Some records
-- Start --

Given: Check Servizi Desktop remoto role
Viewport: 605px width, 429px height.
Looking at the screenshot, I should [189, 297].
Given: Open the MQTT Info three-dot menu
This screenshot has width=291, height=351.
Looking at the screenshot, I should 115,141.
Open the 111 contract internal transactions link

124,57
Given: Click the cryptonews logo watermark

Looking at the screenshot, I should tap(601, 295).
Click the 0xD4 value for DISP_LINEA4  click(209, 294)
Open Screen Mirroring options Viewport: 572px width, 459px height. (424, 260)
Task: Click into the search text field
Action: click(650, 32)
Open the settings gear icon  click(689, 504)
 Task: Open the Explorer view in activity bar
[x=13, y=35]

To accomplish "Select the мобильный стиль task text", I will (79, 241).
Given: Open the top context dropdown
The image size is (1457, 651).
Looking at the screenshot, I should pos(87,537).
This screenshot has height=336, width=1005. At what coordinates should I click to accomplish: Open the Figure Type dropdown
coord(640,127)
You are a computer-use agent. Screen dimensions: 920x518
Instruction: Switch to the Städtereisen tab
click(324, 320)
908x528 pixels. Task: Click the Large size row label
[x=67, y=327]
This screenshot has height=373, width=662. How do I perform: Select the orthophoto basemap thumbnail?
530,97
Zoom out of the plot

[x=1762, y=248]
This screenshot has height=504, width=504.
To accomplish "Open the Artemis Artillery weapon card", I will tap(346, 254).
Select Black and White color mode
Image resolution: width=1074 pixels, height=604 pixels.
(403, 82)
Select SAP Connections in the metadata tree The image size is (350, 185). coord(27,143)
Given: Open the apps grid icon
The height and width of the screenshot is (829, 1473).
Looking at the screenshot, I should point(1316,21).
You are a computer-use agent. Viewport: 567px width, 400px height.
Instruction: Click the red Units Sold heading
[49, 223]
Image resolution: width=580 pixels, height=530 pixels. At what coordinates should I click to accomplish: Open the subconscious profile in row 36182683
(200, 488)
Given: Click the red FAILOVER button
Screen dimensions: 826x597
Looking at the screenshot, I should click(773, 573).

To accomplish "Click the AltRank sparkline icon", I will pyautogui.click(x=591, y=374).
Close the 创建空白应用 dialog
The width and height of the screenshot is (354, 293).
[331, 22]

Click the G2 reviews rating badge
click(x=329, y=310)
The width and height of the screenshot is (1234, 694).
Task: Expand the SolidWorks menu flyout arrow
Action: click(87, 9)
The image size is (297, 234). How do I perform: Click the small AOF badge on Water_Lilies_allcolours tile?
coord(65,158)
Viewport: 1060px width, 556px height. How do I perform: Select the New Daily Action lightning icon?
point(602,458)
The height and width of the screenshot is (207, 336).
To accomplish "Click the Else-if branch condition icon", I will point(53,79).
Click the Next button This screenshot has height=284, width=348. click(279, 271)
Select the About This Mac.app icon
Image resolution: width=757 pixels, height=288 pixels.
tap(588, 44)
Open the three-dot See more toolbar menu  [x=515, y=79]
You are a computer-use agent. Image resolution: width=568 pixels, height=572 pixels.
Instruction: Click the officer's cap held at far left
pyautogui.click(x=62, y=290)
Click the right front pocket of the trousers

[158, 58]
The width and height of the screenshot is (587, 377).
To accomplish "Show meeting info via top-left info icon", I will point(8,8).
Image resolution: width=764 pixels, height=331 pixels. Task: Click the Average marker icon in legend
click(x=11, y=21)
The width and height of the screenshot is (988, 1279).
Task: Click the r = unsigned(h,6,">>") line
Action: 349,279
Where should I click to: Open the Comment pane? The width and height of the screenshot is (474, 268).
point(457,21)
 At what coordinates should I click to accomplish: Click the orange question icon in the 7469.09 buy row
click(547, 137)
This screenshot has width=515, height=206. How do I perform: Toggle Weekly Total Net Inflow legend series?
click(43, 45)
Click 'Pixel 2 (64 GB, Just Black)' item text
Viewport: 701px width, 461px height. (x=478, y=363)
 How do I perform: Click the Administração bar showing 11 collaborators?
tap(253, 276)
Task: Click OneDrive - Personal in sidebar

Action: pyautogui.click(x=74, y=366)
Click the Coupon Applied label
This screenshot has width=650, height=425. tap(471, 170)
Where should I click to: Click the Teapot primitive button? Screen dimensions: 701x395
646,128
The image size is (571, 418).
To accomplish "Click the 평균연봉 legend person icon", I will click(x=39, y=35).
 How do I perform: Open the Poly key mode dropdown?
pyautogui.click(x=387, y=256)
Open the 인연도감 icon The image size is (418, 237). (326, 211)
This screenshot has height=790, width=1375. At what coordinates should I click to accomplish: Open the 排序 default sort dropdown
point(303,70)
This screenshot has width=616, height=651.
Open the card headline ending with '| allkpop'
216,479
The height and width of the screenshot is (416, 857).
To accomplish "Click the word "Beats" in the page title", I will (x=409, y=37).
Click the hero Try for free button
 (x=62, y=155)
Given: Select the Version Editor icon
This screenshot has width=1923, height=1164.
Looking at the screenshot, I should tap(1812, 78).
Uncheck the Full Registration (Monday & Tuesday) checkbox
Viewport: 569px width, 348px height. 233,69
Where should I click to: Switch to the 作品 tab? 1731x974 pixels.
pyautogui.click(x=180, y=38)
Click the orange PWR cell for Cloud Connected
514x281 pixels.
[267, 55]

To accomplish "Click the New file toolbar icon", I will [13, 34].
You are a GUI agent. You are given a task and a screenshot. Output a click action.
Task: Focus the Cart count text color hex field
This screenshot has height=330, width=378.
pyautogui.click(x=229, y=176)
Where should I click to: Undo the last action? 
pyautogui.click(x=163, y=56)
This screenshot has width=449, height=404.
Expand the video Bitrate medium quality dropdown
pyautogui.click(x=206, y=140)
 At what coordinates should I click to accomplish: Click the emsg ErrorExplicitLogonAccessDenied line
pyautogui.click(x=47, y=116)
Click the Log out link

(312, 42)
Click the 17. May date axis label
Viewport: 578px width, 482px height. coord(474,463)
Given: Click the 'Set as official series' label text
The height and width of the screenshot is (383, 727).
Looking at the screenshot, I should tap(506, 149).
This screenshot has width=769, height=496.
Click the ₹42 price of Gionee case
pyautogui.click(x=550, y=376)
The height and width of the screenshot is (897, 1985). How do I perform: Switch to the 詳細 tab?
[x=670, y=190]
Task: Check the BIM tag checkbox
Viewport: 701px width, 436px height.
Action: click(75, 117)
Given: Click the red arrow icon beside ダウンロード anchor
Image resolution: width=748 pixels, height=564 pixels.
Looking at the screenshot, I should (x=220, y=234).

-- End --

▸ **Task to complete**
Reproduce the records above word for word, every line of them.

▸ **Problem solution**
Given: Check Servizi Desktop remoto role
Viewport: 605px width, 429px height.
Looking at the screenshot, I should [189, 297].
Given: Open the MQTT Info three-dot menu
This screenshot has width=291, height=351.
Looking at the screenshot, I should 115,141.
Open the 111 contract internal transactions link

124,57
Given: Click the cryptonews logo watermark

Looking at the screenshot, I should tap(601, 295).
Click the 0xD4 value for DISP_LINEA4  click(209, 294)
Open Screen Mirroring options Viewport: 572px width, 459px height. (424, 260)
Task: Click into the search text field
Action: click(650, 32)
Open the settings gear icon  click(689, 504)
 Task: Open the Explorer view in activity bar
[x=13, y=35]

To accomplish "Select the мобильный стиль task text", I will (79, 241).
Given: Open the top context dropdown
The image size is (1457, 651).
Looking at the screenshot, I should pos(87,537).
This screenshot has height=336, width=1005. At what coordinates should I click to accomplish: Open the Figure Type dropdown
coord(640,127)
You are a computer-use agent. Screen dimensions: 920x518
Instruction: Switch to the Städtereisen tab
click(324, 320)
908x528 pixels. Task: Click the Large size row label
[x=67, y=327]
This screenshot has height=373, width=662. How do I perform: Select the orthophoto basemap thumbnail?
530,97
Zoom out of the plot

[x=1762, y=248]
This screenshot has height=504, width=504.
To accomplish "Open the Artemis Artillery weapon card", I will tap(346, 254).
Select Black and White color mode
Image resolution: width=1074 pixels, height=604 pixels.
(403, 82)
Select SAP Connections in the metadata tree The image size is (350, 185). coord(27,143)
Given: Open the apps grid icon
The height and width of the screenshot is (829, 1473).
Looking at the screenshot, I should point(1316,21).
You are a computer-use agent. Viewport: 567px width, 400px height.
Instruction: Click the red Units Sold heading
[49, 223]
Image resolution: width=580 pixels, height=530 pixels. At what coordinates should I click to accomplish: Open the subconscious profile in row 36182683
(200, 488)
Given: Click the red FAILOVER button
Screen dimensions: 826x597
Looking at the screenshot, I should click(773, 573).

To accomplish "Click the AltRank sparkline icon", I will pyautogui.click(x=591, y=374).
Close the 创建空白应用 dialog
The width and height of the screenshot is (354, 293).
[331, 22]

Click the G2 reviews rating badge
click(x=329, y=310)
The width and height of the screenshot is (1234, 694).
Task: Expand the SolidWorks menu flyout arrow
Action: click(87, 9)
The image size is (297, 234). How do I perform: Click the small AOF badge on Water_Lilies_allcolours tile?
coord(65,158)
Viewport: 1060px width, 556px height. How do I perform: Select the New Daily Action lightning icon?
point(602,458)
The height and width of the screenshot is (207, 336).
To accomplish "Click the Else-if branch condition icon", I will point(53,79).
Click the Next button This screenshot has height=284, width=348. click(279, 271)
Select the About This Mac.app icon
Image resolution: width=757 pixels, height=288 pixels.
tap(588, 44)
Open the three-dot See more toolbar menu  [x=515, y=79]
You are a computer-use agent. Image resolution: width=568 pixels, height=572 pixels.
Instruction: Click the officer's cap held at far left
pyautogui.click(x=62, y=290)
Click the right front pocket of the trousers

[158, 58]
The width and height of the screenshot is (587, 377).
To accomplish "Show meeting info via top-left info icon", I will point(8,8).
Image resolution: width=764 pixels, height=331 pixels. Task: Click the Average marker icon in legend
click(x=11, y=21)
The width and height of the screenshot is (988, 1279).
Task: Click the r = unsigned(h,6,">>") line
Action: 349,279
Where should I click to: Open the Comment pane? The width and height of the screenshot is (474, 268).
point(457,21)
 At what coordinates should I click to accomplish: Click the orange question icon in the 7469.09 buy row
click(547, 137)
This screenshot has width=515, height=206. How do I perform: Toggle Weekly Total Net Inflow legend series?
click(43, 45)
Click 'Pixel 2 (64 GB, Just Black)' item text
Viewport: 701px width, 461px height. (x=478, y=363)
 How do I perform: Click the Administração bar showing 11 collaborators?
tap(253, 276)
Task: Click OneDrive - Personal in sidebar

Action: pyautogui.click(x=74, y=366)
Click the Coupon Applied label
This screenshot has width=650, height=425. tap(471, 170)
Where should I click to: Click the Teapot primitive button? Screen dimensions: 701x395
646,128
The image size is (571, 418).
To accomplish "Click the 평균연봉 legend person icon", I will click(x=39, y=35).
 How do I perform: Open the Poly key mode dropdown?
pyautogui.click(x=387, y=256)
Open the 인연도감 icon The image size is (418, 237). (326, 211)
This screenshot has height=790, width=1375. At what coordinates should I click to accomplish: Open the 排序 default sort dropdown
point(303,70)
This screenshot has width=616, height=651.
Open the card headline ending with '| allkpop'
216,479
The height and width of the screenshot is (416, 857).
To accomplish "Click the word "Beats" in the page title", I will (x=409, y=37).
Click the hero Try for free button
 (x=62, y=155)
Given: Select the Version Editor icon
This screenshot has width=1923, height=1164.
Looking at the screenshot, I should tap(1812, 78).
Uncheck the Full Registration (Monday & Tuesday) checkbox
Viewport: 569px width, 348px height. 233,69
Where should I click to: Switch to the 作品 tab? 1731x974 pixels.
pyautogui.click(x=180, y=38)
Click the orange PWR cell for Cloud Connected
514x281 pixels.
[267, 55]

To accomplish "Click the New file toolbar icon", I will [13, 34].
You are a GUI agent. You are given a task and a screenshot. Output a click action.
Task: Focus the Cart count text color hex field
This screenshot has height=330, width=378.
pyautogui.click(x=229, y=176)
Where should I click to: Undo the last action? 
pyautogui.click(x=163, y=56)
This screenshot has width=449, height=404.
Expand the video Bitrate medium quality dropdown
pyautogui.click(x=206, y=140)
 At what coordinates should I click to accomplish: Click the emsg ErrorExplicitLogonAccessDenied line
pyautogui.click(x=47, y=116)
Click the Log out link

(312, 42)
Click the 17. May date axis label
Viewport: 578px width, 482px height. coord(474,463)
Given: Click the 'Set as official series' label text
The height and width of the screenshot is (383, 727).
Looking at the screenshot, I should tap(506, 149).
This screenshot has width=769, height=496.
Click the ₹42 price of Gionee case
pyautogui.click(x=550, y=376)
The height and width of the screenshot is (897, 1985). How do I perform: Switch to the 詳細 tab?
[x=670, y=190]
Task: Check the BIM tag checkbox
Viewport: 701px width, 436px height.
Action: click(75, 117)
Given: Click the red arrow icon beside ダウンロード anchor
Image resolution: width=748 pixels, height=564 pixels.
Looking at the screenshot, I should (x=220, y=234).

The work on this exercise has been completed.